Principled Federated Random Forests for Heterogeneous Data
Rémi Khellaf, Erwan Scornet, Aurélien Bellet, Julie Josse
TL;DR
This work tackles federated learning for nonparametric CART/Random Forests on horizontally partitioned data, where gradient-based optimization is not available. FedForest uses federated quantile sketching to generate candidate splits and additive sufficient statistics to evaluate impurity reductions exactly from aggregated client summaries, enabling faithful replication of centralized CART. Importantly, it supports splits on the client indicator $H$, providing a nonparametric form of personalization under outcome heterogeneity. Empirical results show FedForest achieves centralized-like predictive performance with communication-efficient training, across synthetic and real heterogeneous datasets, outperforming several federated baselines and parametric models in non-i.i.d. settings.
Abstract
Random Forests (RF) are among the most powerful and widely used predictive models for centralized tabular data, yet few methods exist to adapt them to the federated learning setting.
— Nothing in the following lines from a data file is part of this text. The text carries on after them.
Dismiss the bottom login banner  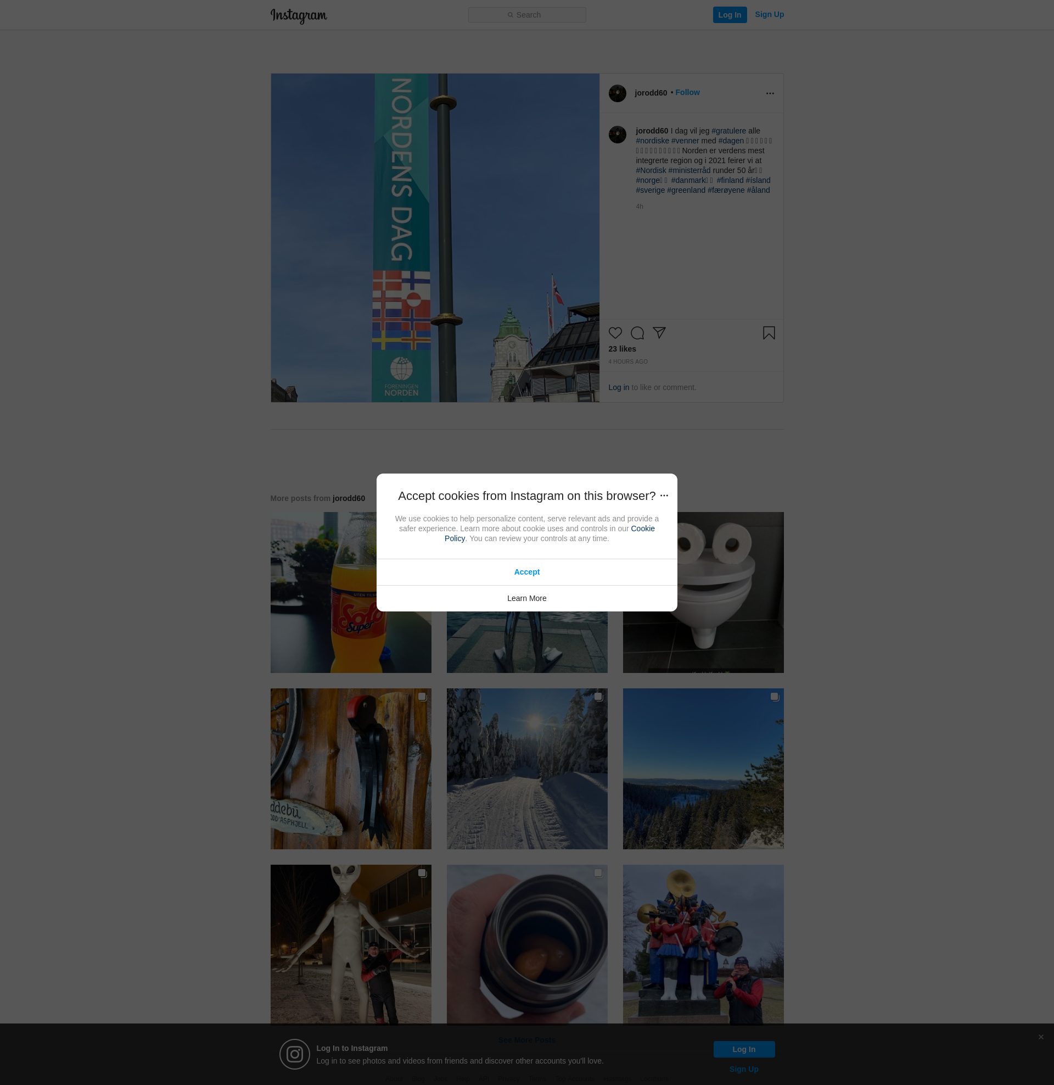click(1041, 1037)
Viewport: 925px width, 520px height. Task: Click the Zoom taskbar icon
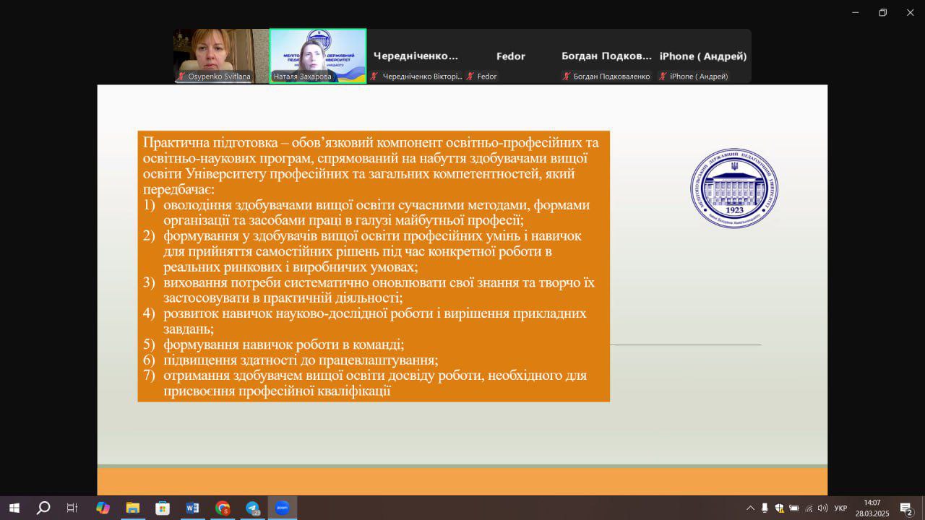(283, 508)
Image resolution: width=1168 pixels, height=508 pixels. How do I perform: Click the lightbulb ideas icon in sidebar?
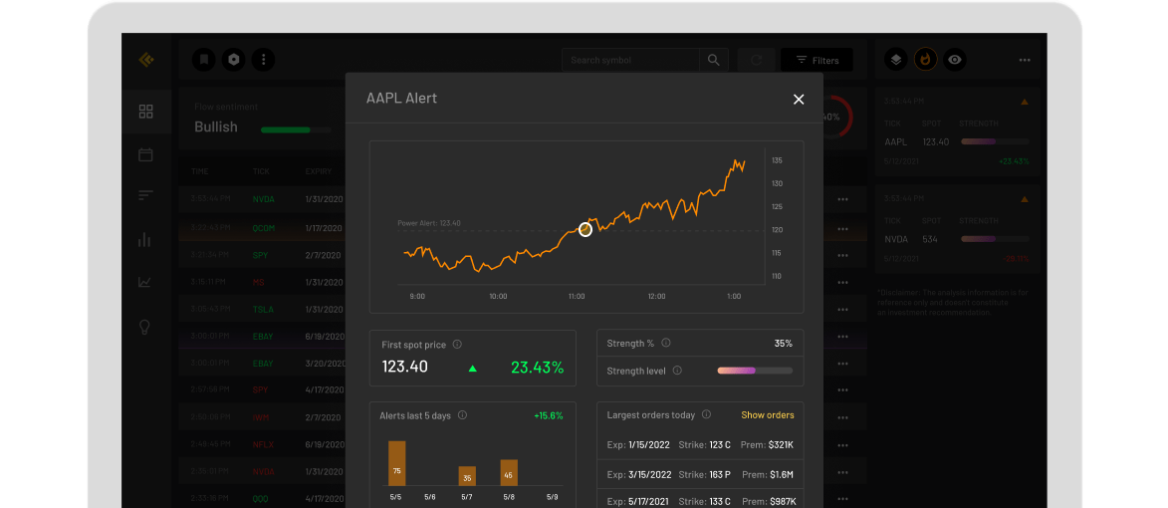pyautogui.click(x=145, y=327)

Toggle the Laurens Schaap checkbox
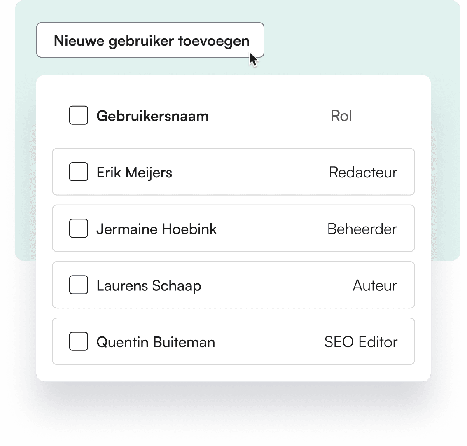point(79,285)
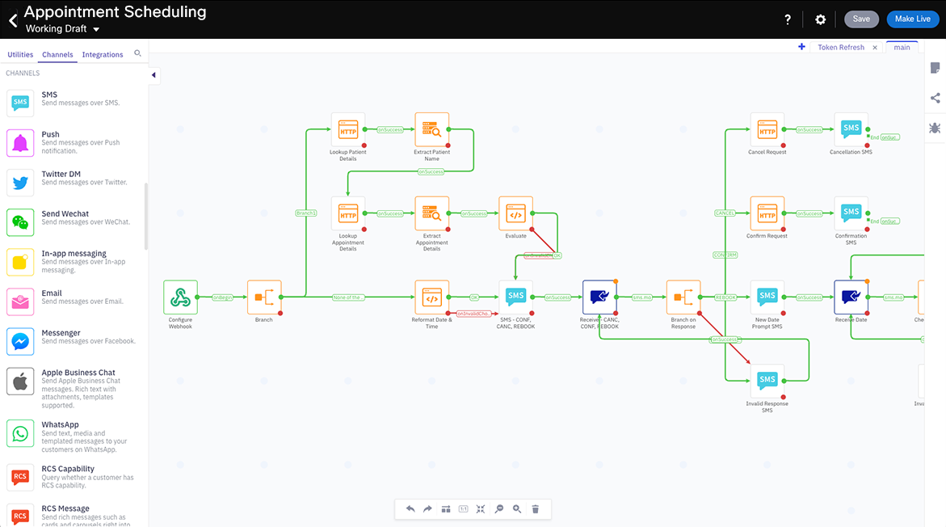
Task: Open the channels search magnifier
Action: [x=137, y=54]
Unlike most federated learning approaches, the piecewise-constant nature of RF prevents exact gradient-based optimization. As a result, existing federated RF implementations rely on unprincipled heuristics: for instance, aggregating decision trees trained independently on clients fails to optimize the global impurity criterion, even under simple distribution shifts. We propose FedForest, a new federated RF algorithm for horizontally partitioned data that naturally accommodates diverse forms of client data heterogeneity, from covariate shift to more complex outcome shift mechanisms. We prove that our splitting procedure, based on aggregating carefully chosen client statistics, closely approximates the split selected by a centralized algorithm. Moreover, FedForest allows splits on client indicators, enabling a non-parametric form of personalization that is absent from prior federated random forest methods. Empirically, we demonstrate that the resulting federated forests closely match centralized performance across heterogeneous benchmarks while remaining communication-efficient.